The Philippines ventured into overseas financing last year. They raised $1 billion through their first-ever sukuk (Islamic bond) issuance in November 2023 and $1.26 billion from onshore U.S. dollar-denominated retail bonds in October.

Credit rating agencies assigned investment-grade ratings to the proposed bond offering. S&P Global Ratings gave a ‘BBB+’ rating, while Fitch Ratings assigned a ‘BBB rating’. These ratings reflect the Philippines’ overall creditworthiness.

S&P said the bonds represent direct, general, unconditional, unsecured and unsubordinated obligations of the Philippines (BBB+/Stable/A-2).
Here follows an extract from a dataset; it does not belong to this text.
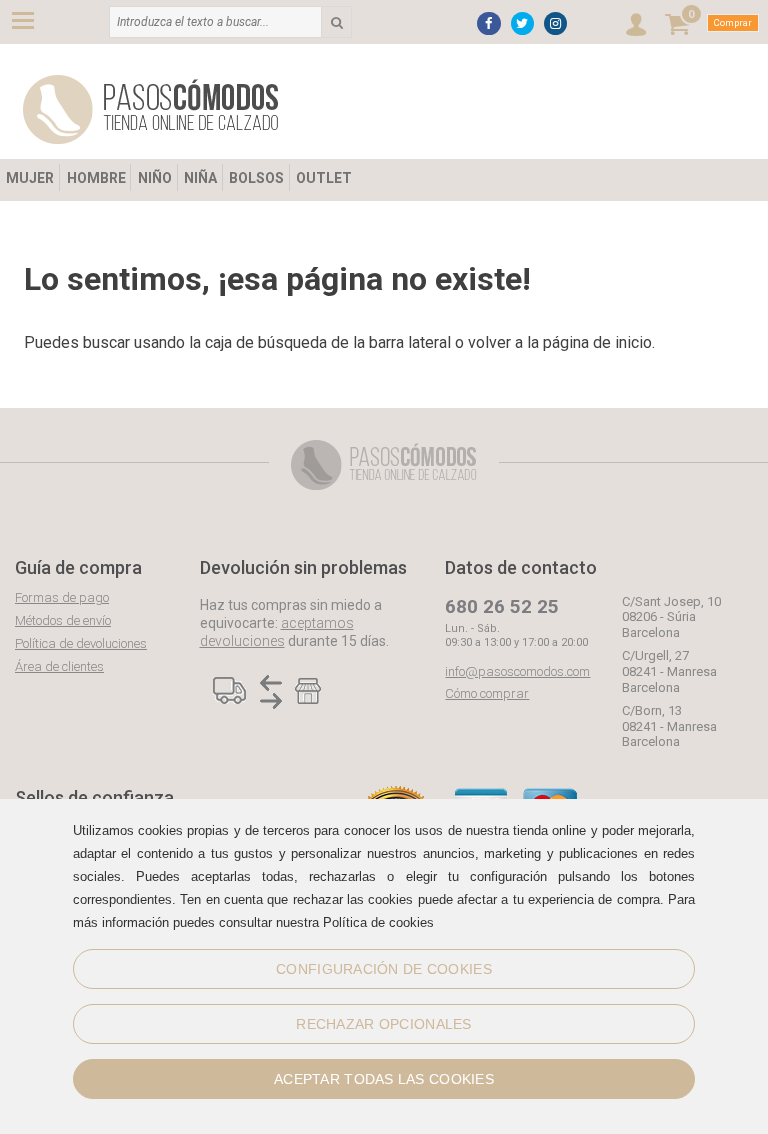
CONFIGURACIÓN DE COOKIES (384, 969)
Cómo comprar (487, 693)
They rank equally with the sovereign’s other unsecured and unsubordinated debt obligations.

“The rating is in line with Philippines’ ‘BBB’ Long-Term Foreign-Currency Issuer Default Rating [IDR], which has a stable outlook and was last affirmed on Nov. 10, 2023,” Fitch said in a statement.
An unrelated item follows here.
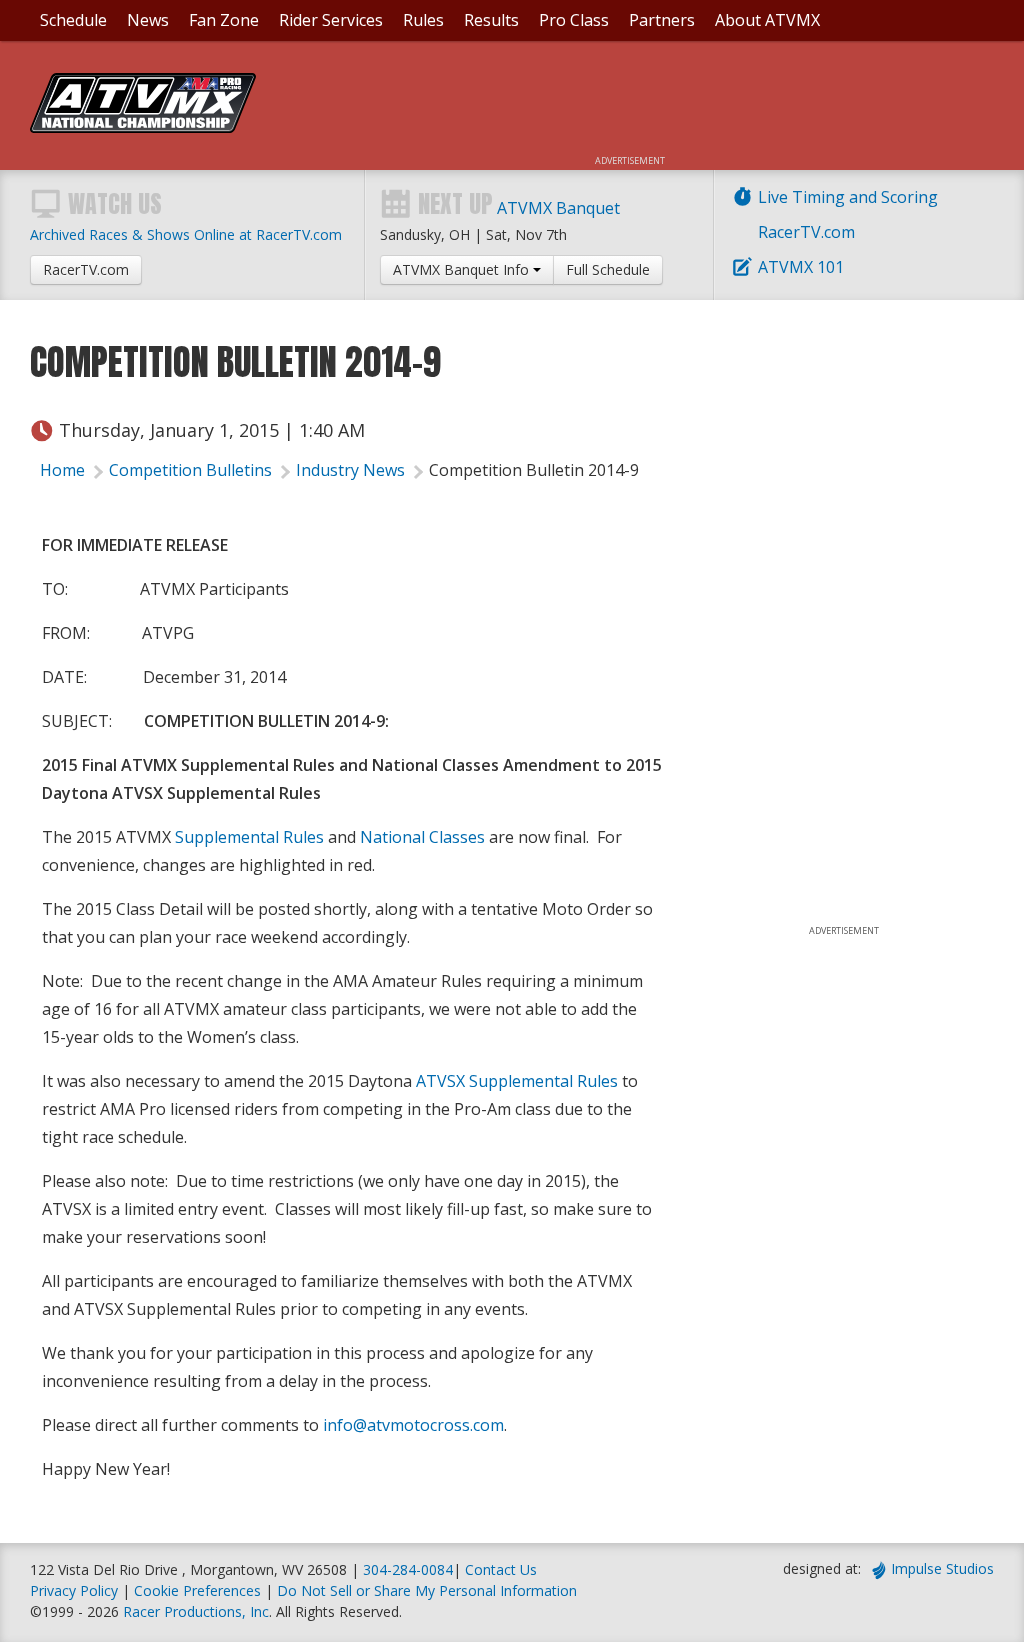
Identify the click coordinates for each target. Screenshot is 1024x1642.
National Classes (422, 837)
The government’s budget deficit in 2023 reached P1.512 trillion ($28.2 billion), exceeding its target but lower than the previous year. Analysts expect the deficit to continue shrinking in 2024, reaching 5.5 percent of the gross domestic product compared to 6.2 percent in 2023.

“We forecast the Philippine budget deficit to narrow from 6.2 percent of GDP in 2023 to 5.5 percent in 2024. This narrowing would mark the third consecutive year the budget shortfall shrinks, a reflection of the current administration’s push for fiscal consolidation,” BMI, a Fitch Solutions company, said.

The government’s total debt as of March 2024 stood at P14.93 trillion ($278.7 billion). This is a slight decrease from the previous month due to repayments of domestic debt. Of the total debt, around 31 percent came from external sources, while the remaining 69 percent was domestic debt.

Foreign debt amounted to P4.65 trillion as of end-March 2024, up 1 percent from the February 2024 level.

The increase resulted from the net availment of foreign loans amounting to P44.01 billion, as well as local currency depreciation which added to the valuation of US dollar-denominated debt by P7.05 billion.